Dopo gli anni trascorsi a La Vincenziana, monsignor Delpini, soddisfatto del lavoro che avevo svolto a Roma e a Milano, mi ha chiesto di seguire il Seminario arcivescovile di Venegono quale economo. Un compito molto più importante dei precedenti, a livello di fatica, ma anche dell’impegno “di testa e di cuore”, anche considerando quanto l’Arcivescovo tiene al Seminario e, quindi, la grande manifestazione di fiducia che mi era stata accordata. Anche nella gestione vi è certamente la parte più puramente economica, ma non si può dimenticare che il Seminario è qualcosa di molto più significativo nella vita della Diocesi. Sono entrato in questo ruolo tre anni fa con la nomina, il 1 settembre 2022: è stato un periodo bello e intenso.

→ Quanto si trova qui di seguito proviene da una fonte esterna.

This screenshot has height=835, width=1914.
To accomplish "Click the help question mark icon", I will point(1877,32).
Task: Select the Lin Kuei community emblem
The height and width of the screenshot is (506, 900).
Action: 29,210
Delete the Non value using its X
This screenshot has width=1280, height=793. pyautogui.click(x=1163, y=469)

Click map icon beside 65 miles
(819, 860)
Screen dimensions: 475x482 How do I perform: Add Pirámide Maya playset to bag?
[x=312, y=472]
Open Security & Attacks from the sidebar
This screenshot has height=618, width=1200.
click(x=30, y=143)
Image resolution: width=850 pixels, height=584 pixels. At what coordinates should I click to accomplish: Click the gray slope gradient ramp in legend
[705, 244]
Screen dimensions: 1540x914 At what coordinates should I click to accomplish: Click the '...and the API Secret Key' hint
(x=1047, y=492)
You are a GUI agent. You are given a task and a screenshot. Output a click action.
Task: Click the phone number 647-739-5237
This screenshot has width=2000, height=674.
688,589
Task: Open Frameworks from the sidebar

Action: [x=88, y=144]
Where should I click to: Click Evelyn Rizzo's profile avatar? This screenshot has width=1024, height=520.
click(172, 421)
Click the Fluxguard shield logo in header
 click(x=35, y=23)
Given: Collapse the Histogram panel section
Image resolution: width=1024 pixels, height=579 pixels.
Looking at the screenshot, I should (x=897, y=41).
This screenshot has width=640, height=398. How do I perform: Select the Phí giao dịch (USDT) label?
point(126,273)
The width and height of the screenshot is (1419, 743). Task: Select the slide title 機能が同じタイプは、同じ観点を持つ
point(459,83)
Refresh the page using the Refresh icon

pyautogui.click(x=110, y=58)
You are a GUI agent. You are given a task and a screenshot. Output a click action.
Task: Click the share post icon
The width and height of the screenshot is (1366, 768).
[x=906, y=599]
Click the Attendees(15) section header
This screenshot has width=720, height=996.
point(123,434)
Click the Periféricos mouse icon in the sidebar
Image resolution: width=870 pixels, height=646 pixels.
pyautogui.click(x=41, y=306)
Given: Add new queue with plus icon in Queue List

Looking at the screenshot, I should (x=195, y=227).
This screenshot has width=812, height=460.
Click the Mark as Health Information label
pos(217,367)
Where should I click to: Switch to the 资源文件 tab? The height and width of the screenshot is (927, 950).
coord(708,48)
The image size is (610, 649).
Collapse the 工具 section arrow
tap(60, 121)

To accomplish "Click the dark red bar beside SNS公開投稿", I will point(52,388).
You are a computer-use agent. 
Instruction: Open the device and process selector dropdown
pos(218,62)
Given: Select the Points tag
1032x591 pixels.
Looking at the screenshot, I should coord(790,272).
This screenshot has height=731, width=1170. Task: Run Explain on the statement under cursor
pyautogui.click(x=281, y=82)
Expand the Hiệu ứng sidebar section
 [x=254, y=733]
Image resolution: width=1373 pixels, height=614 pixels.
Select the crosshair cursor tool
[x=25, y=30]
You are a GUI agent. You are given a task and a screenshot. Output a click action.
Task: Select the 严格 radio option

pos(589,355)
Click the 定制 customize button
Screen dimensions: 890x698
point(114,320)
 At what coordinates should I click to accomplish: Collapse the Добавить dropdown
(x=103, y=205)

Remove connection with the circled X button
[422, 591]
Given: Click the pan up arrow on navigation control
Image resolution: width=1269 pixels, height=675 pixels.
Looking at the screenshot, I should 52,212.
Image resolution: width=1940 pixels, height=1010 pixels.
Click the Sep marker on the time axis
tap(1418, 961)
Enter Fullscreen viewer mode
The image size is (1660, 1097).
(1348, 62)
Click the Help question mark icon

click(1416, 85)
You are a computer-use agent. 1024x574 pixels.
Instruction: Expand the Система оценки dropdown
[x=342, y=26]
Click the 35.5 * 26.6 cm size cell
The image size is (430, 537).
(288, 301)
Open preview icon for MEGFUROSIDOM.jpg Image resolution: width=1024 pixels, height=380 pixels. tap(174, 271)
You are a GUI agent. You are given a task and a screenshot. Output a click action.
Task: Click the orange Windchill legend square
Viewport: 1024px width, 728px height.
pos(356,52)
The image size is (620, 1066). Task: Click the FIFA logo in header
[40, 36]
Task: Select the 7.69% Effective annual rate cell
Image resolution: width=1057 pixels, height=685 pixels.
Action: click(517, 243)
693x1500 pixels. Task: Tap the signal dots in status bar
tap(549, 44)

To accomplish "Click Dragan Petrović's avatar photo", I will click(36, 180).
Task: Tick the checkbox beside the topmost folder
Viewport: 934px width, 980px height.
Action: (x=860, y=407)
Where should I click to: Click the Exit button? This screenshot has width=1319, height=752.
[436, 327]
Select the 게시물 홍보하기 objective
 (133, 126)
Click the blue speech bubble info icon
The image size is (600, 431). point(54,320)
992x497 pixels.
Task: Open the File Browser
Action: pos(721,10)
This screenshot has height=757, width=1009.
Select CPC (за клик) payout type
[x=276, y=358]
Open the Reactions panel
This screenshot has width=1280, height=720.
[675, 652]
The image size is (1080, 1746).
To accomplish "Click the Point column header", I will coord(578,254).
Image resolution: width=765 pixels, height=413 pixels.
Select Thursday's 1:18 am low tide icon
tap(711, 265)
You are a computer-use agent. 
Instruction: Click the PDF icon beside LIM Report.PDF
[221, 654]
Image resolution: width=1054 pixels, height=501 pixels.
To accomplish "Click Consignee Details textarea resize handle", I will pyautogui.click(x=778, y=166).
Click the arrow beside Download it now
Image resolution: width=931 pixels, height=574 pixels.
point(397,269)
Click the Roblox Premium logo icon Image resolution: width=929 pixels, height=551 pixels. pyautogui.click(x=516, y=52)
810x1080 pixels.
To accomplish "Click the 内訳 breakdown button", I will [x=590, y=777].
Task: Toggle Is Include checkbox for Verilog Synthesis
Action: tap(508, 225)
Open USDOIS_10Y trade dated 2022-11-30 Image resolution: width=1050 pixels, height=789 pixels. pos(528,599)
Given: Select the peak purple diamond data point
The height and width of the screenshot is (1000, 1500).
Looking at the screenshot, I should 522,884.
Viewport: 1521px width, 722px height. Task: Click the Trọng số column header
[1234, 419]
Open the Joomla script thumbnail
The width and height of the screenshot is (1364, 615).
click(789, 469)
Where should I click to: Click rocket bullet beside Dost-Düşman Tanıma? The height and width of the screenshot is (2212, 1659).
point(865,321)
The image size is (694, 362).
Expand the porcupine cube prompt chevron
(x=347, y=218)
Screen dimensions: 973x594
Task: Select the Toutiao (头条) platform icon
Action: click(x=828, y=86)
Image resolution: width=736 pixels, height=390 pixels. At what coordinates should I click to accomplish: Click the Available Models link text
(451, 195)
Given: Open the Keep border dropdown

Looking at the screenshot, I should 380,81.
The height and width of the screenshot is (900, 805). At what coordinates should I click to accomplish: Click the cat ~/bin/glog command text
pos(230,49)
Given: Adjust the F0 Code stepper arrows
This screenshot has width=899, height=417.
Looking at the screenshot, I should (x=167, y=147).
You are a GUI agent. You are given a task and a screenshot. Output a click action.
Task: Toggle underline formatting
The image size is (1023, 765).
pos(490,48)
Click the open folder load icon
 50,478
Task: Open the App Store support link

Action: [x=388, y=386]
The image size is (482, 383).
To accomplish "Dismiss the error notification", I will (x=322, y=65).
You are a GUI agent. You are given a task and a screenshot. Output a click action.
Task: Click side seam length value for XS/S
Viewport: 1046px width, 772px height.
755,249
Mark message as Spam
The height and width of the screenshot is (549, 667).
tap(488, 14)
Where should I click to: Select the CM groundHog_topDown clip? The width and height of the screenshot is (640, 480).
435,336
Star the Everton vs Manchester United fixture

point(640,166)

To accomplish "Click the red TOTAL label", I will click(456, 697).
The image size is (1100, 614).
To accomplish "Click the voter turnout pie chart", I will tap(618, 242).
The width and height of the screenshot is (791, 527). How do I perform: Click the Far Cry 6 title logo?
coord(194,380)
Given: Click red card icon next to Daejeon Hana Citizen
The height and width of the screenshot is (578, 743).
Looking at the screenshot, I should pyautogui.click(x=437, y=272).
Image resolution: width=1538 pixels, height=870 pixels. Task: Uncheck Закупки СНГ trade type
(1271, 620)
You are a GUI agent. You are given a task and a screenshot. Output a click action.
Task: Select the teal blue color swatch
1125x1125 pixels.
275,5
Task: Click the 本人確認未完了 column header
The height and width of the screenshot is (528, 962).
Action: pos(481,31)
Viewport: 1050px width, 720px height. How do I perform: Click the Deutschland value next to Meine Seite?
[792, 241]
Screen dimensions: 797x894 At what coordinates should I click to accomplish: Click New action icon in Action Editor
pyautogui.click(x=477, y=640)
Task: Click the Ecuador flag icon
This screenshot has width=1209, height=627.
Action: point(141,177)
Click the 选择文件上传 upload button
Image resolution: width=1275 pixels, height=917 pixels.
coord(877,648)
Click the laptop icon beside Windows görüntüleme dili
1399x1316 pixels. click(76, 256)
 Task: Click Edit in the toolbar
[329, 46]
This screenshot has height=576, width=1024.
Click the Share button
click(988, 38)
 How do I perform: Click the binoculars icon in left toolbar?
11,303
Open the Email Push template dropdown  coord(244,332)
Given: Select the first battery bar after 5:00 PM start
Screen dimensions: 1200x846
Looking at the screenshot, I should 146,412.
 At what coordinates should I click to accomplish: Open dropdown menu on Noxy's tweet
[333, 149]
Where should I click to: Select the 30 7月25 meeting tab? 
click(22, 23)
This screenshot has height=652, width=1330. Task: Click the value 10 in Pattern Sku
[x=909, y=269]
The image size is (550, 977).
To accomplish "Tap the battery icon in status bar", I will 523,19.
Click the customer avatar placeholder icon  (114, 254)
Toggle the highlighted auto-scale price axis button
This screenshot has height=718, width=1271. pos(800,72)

Perché si sceglie di diventare diaconi permanenti? 
È una vocazione e una bella scommessa: libera risposta a libera chiamata. Io sono celibe, ma da giovane avevo l’intenzione di formare una famiglia. Tuttavia sentivo che mi mancava qualcosa dentro, che ciò che avevo non mi bastava, anche se sono sempre stato molto legato alle attività caritative, a fianco dei disabili. Mi sono molto interrogato su questo. Poi ho fatto la l’esperienza che definisco “rovinosa in senso positivo” – perché mi ha cambiato totalmente la vita – della Gmg in Polonia, quando con San Giovanni Paolo II siamo andati a Częstochowa nel 1991. Quando sono tornato a casa ho capito che dovevo fare un discernimento. Il cammino è durato molto ed è stato favorito anche da monsignor Pierantonio Tremolada (attuale Vescovo di Brescia) che mi ha accettato, nonostante i miei limiti, nella formazione del Diaconato permanente.

E adesso che prospettive si aprono?
Rimetto il mio mandato di economo dopo vent’anni di diaconato, ma rimango attivo nella pastorale della parrocchia milanese di Ognissanti, dove sono stato accolto ormai dieci anni fa e dove grazie alla comunità mi sento a casa. Sono contento di avere più tempo per dedicarmi, magari, ad altro in parrocchia, oltre alle attività che finora ho seguito come la benedizione natalizia alle famiglie, il sostegno alle persone anziane, l’incontro domenicale con i malati.

Se dovesse dare un consiglio a chi diventa diacono permanente quest’anno, cosa direbbe?
Di non abbandonare mai la preghiera del Breviario perché è facile “buttarsi” dentro le attività, dimenticandosi, a volte, della ragione profonda di quello che stiamo facendo e chi siamo. La preghiera, in questo senso, è fondamentale.